# BRIEF 1:
In the article about the agoraphobic pregnant woman, how long had she gone without leaving her home?
# BRIEF 2:
Reproduce the passage of the article about the agoraphobic pregnant woman, starting with "He said the" and going on through "an emergency arose.".
# BRIEF 3:
Resume the article about the agoraphobic pregnant woman after its final sentence.

# SUPPLIED TEXT:
Start of Block

Agoraphobic pregnant woman can be taken to hospital by force to give birth

The woman had not left home in nearly four years due to her fear but the judge said it would be in her best interests to allow trained staff to take her to hospital to deliver the child.

An agoraphobic pregnant woman can be forcibly removed from her home in order to give birth in hospital, a judge has ruled.

He said the woman should be restrained, with proportionate force, only if necessary and methods should not include “mechanical restraint”, the use of a “prone restraint position” or any techniques which apply “pressure to the diaphragm or abdomen”.

Mr Justice Holman said everyone involved in the case agreed it would be best if the woman left home so she could give birth in hospital in a “planned way”.

The issue was whether the use of force should be permitted, in circumstances where no emergency had arisen, he said.

Bosses at NHS trusts responsible for her care asked the judge to make the decision. Lawyers representing the trusts said the use of force should be approved.

But lawyers representing the woman had disagreed, and said she should be allowed to give birth at home unless an emergency arose.

The 21-year-old woman, who appeared in court via video link, said she wanted a home birth because of her agoraphobia.

The judge said the woman’s partner and mother thought she should give birth in hospital.

End of Block

# MATERIAL PROVIDED:
Start of Block

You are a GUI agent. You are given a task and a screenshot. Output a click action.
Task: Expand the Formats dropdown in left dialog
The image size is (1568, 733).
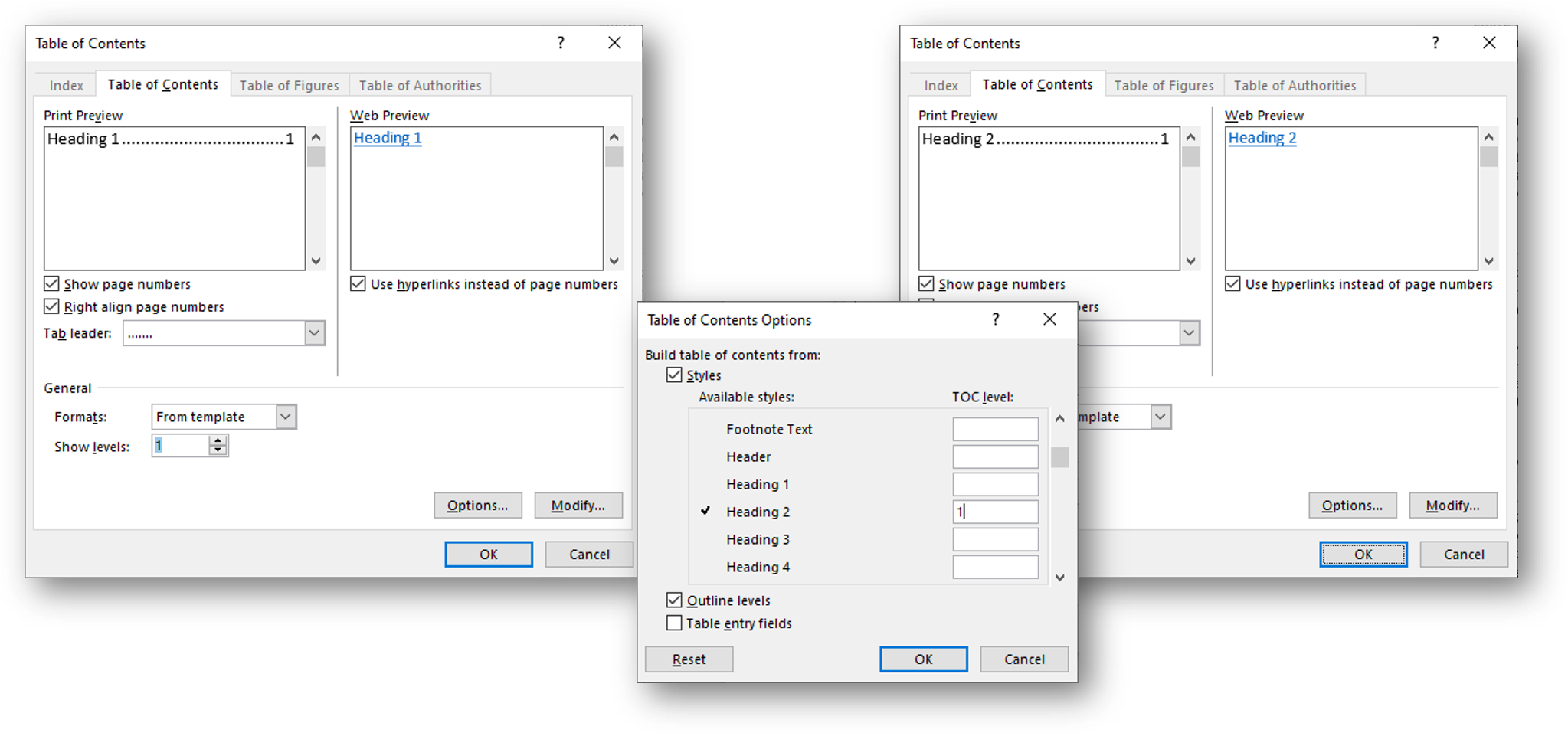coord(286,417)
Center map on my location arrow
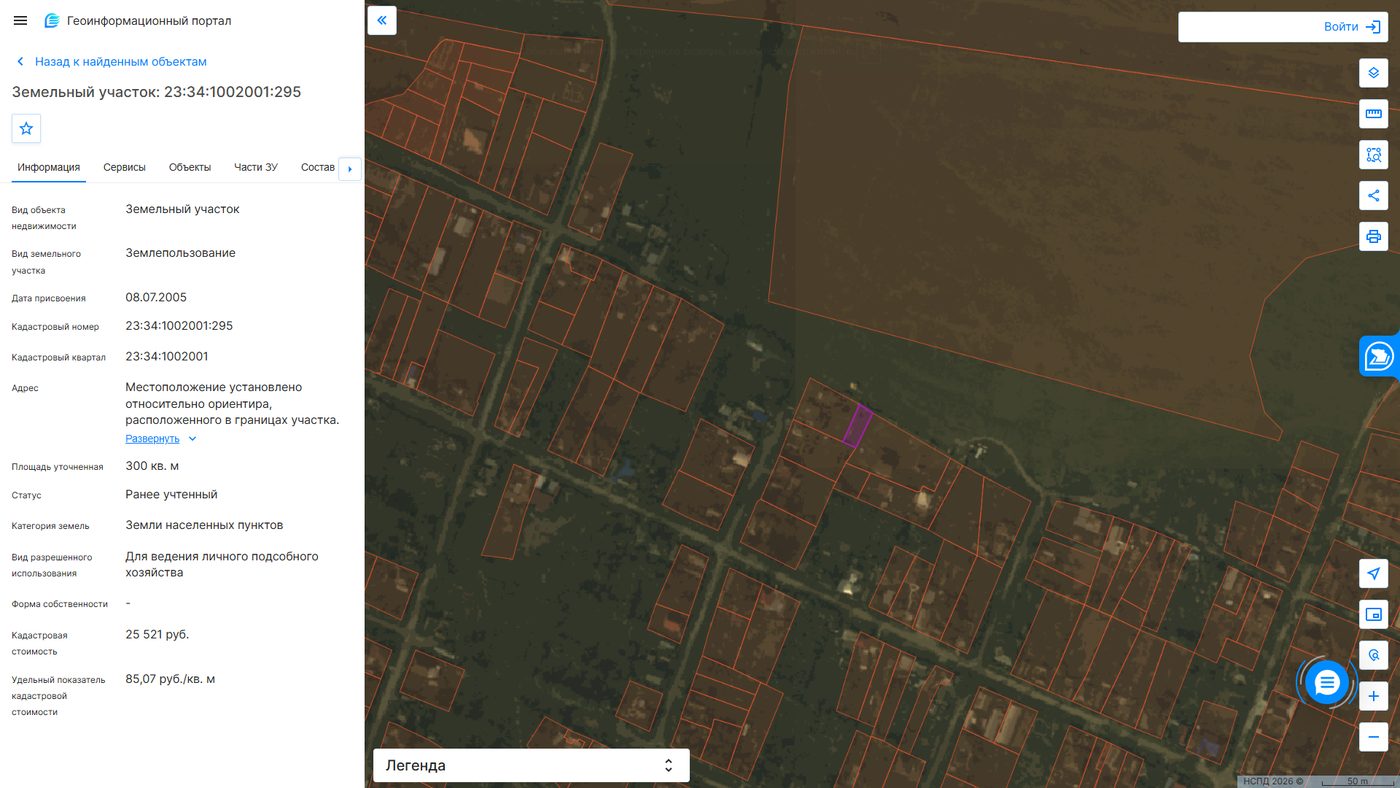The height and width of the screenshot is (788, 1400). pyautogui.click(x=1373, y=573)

End of Block

# TASK RESULT 1:
Nearly four years.

# TASK RESULT 2:
He said the woman should be restrained, with proportionate force, only if necessary and methods should not include “mechanical restraint”, the use of a “prone restraint position” or any techniques which apply “pressure to the diaphragm or abdomen”.

Mr Justice Holman said everyone involved in the case agreed it would be best if the woman left home so she could give birth in hospital in a “planned way”.

The issue was whether the use of force should be permitted, in circumstances where no emergency had arisen, he said.

Bosses at NHS trusts responsible for her care asked the judge to make the decision. Lawyers representing the trusts said the use of force should be approved.

But lawyers representing the woman had disagreed, and said she should be allowed to give birth at home unless an emergency arose.

# TASK RESULT 3:
He said he was also satisfied that the woman would want to give birth in hospital but for her agoraphobia.

Mr Justice Holman, a High Court judge based in the Family Division, said taking her from home by force was “of course unattractive”.

Specialists said she could suffer psychiatric harm if force was used. But the judge said evidence showed there was a risk that something could go wrong if the woman gave birth at home, with potential for “catastrophe”.

He told the expecting mother: “I think you should go to hospital and have this baby, it will avoid potential risks and disaster if something goes wrong.

“I think it is better than some awful rush job in the middle of the night.”

He added: “I know it will be an ordeal for you.”

The judge made the ruling on Thursday after overseeing a hearing in the Court of Protection, where issues relating to people who may lack the mental capacity to take decisions are considered.